If you do any sort of analysis of markets, you need market data and related datasets. Without data, you are kind of stuck! There are of course many market datasets which are available to purchase from data vendors. However, what type of datasets are available for free (aside from crypto markets, where there is a massive amount of free data)? A surprising number of free data sources are available for free for more traditional markets and economics more broadly! Admittedly, the quality is not always quite as high with free datasets, compared with paid datasets. Paid datasets might often source what is “free” data but into a much more usable and common format. There are also some datasets, which are simply not available for free no matter how hard you might try. Whilst some free data sources like Google Finance or Yahoo Finance are very well known (especially for equities), there are many other free data sources out here. Below, I’ve summarised a few other free data sources below, for economic data and more traditional markets. Do make sure to check the licence terms for free data sources. Just because they can be downloaded for free, doesn’t always mean you can use totally freely (eg. what are the redistribution rights etc.). If you’ve found any particularly good free data sources, let me know too!

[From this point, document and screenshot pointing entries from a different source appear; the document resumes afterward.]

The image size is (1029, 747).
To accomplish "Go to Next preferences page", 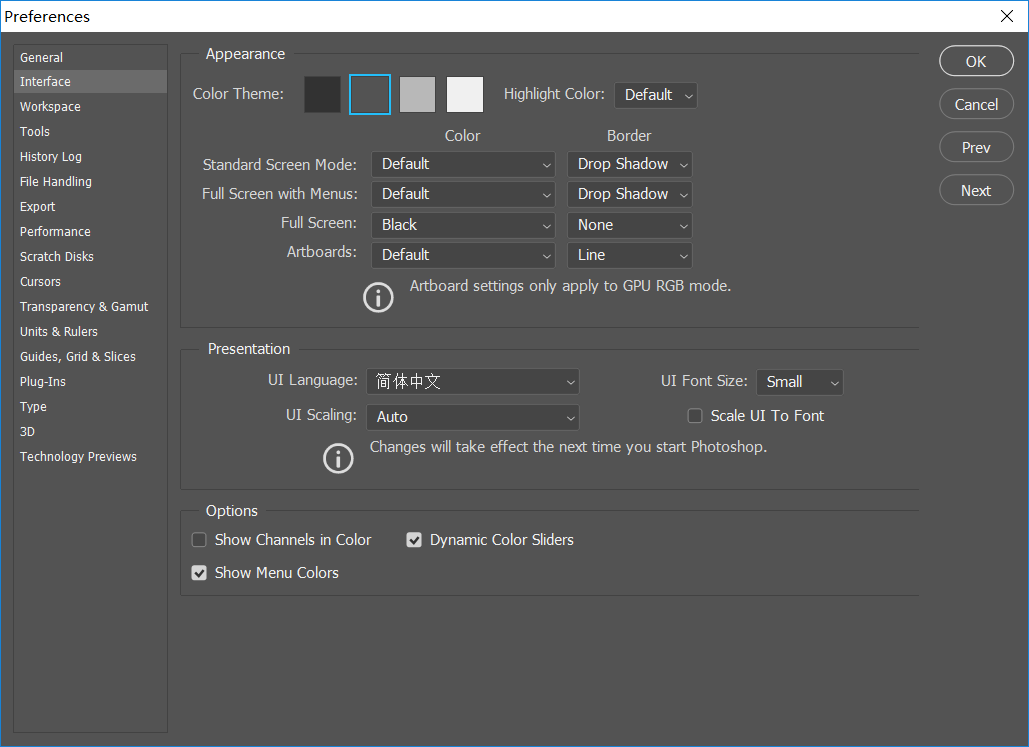I will click(x=976, y=191).
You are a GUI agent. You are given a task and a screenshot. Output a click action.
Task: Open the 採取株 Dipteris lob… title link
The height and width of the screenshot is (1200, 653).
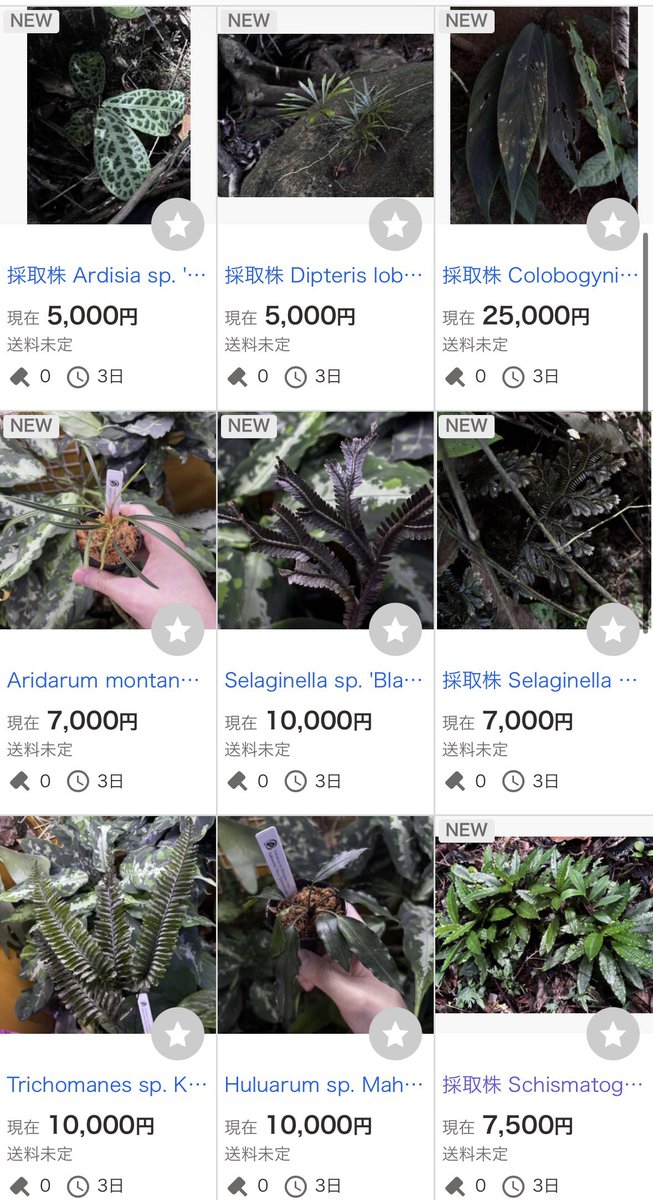click(324, 275)
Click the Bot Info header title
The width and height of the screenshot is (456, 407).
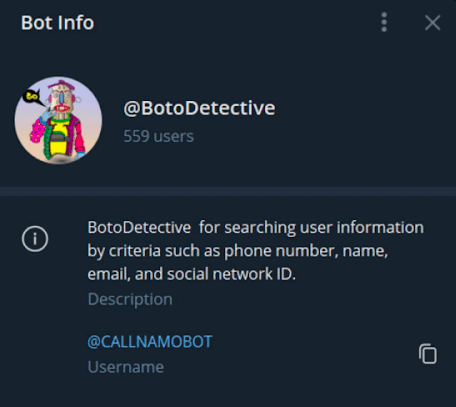pos(58,23)
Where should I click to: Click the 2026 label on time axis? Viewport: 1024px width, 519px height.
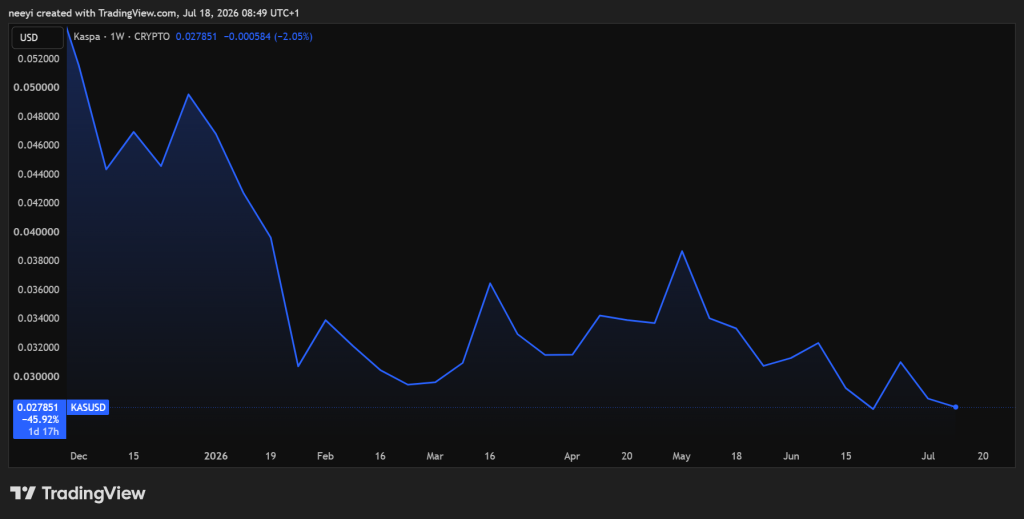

Quandl – https://www.quandl.com/
Quandl has in a couple of years become very well known, and most recently it was taken over by NASDAQ. It has many free datasets collected from a large number of sources, including official institutions. Given that many datasets on Quandl are free, it can be a great place to start. They also offer premium paid-for datasets, which include both more traditional market data, as well as more unusual alternative datasets. I’ve used both the free and premium datasets. There is an easy to use API for downloading from Quandl. I have implemented a nice wrapper in findatapy to make it easier to download Quandl data for Python users.

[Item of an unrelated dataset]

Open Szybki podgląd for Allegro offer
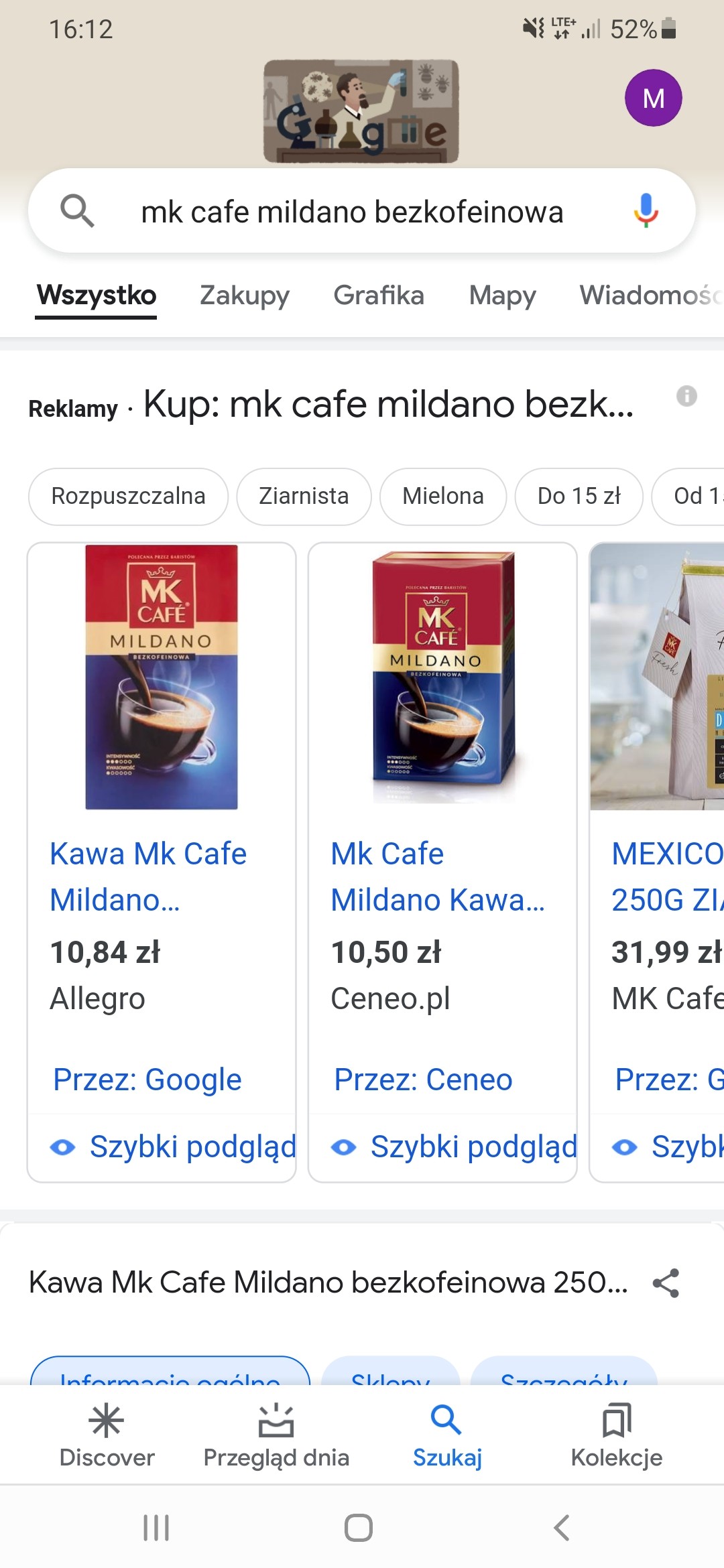(173, 1147)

FRED/ALFRED – https://fred.stlouisfed.org/ and https://alfred.stlouisfed.org/
FRED is run by the St. Louis Fed, and has many free datasets related to both the market and economic data more broadly. ALFRED is also run by the St. Louis Fed, but also includes different vintages of time series, as opposed to the final revised version. Having access to this data can be particularly useful for backtesting, which is very important.
FX retail brokers
FX data isn’t always as easy to get, particularly if you are looking for high frequency datasets. Getting very high frequency high quality FX data is not going to be free. However, we can download historical intraday data from FX retail brokers (eg. FXCM and DukasCopy), which is at least a starting point, particularly when it downsampled into minute bars. In my findatapy, I’ve written a wrapper for downloading FX tick data from both FXCM and DukasCopy, and you can download the Python script here. Obviously, it won’t have the granularity of paid sources, but then again it is also free.
We noted that Quandl sources a lot of its data from official institutions, these can be (not an exhaustive list) central banks, IMF, World Bank, national statistics organisations etc. Obviously, how easy the data is to download depends on the source, and this can vary significantly between each organisation. Some might have easy to use APIs, whilst with others it might be CSV/Excel files (or just PDFs, which will take more time parse). In many cases there might be wrappers which have been written by third parties, so I would always advocating looking around on GitHub first for these, before attempting to write your own.

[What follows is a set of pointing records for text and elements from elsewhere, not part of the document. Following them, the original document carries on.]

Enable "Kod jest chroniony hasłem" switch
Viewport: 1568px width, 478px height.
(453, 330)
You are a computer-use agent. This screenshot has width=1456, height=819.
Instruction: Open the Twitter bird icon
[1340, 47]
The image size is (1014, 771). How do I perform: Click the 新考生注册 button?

What about collecting data yourself?
More broadly, there is massive amount of data available on the web. A large proportion of it is text based data, which obviously has a very large amount of information. It is also important to note that you would need to adhere to the terms of usage for websites, if you are doing web scraping/crawling. However, we should note that it can be very time consuming to source large amounts of data this way and structure it into a usable format. Often, it can be much quicker to use a data vendor who might have already structured the web data you are interested in using.
Data is important when it comes to analysing markets.. and that’s probably still an understatement! However, a robust and clean dataset is an important part of the process of analysing markets. Obviously, many datasets are not free, and it is a worthwhile investment paying for good quality data. However, we shouldn’t ignore what’s available out there for free.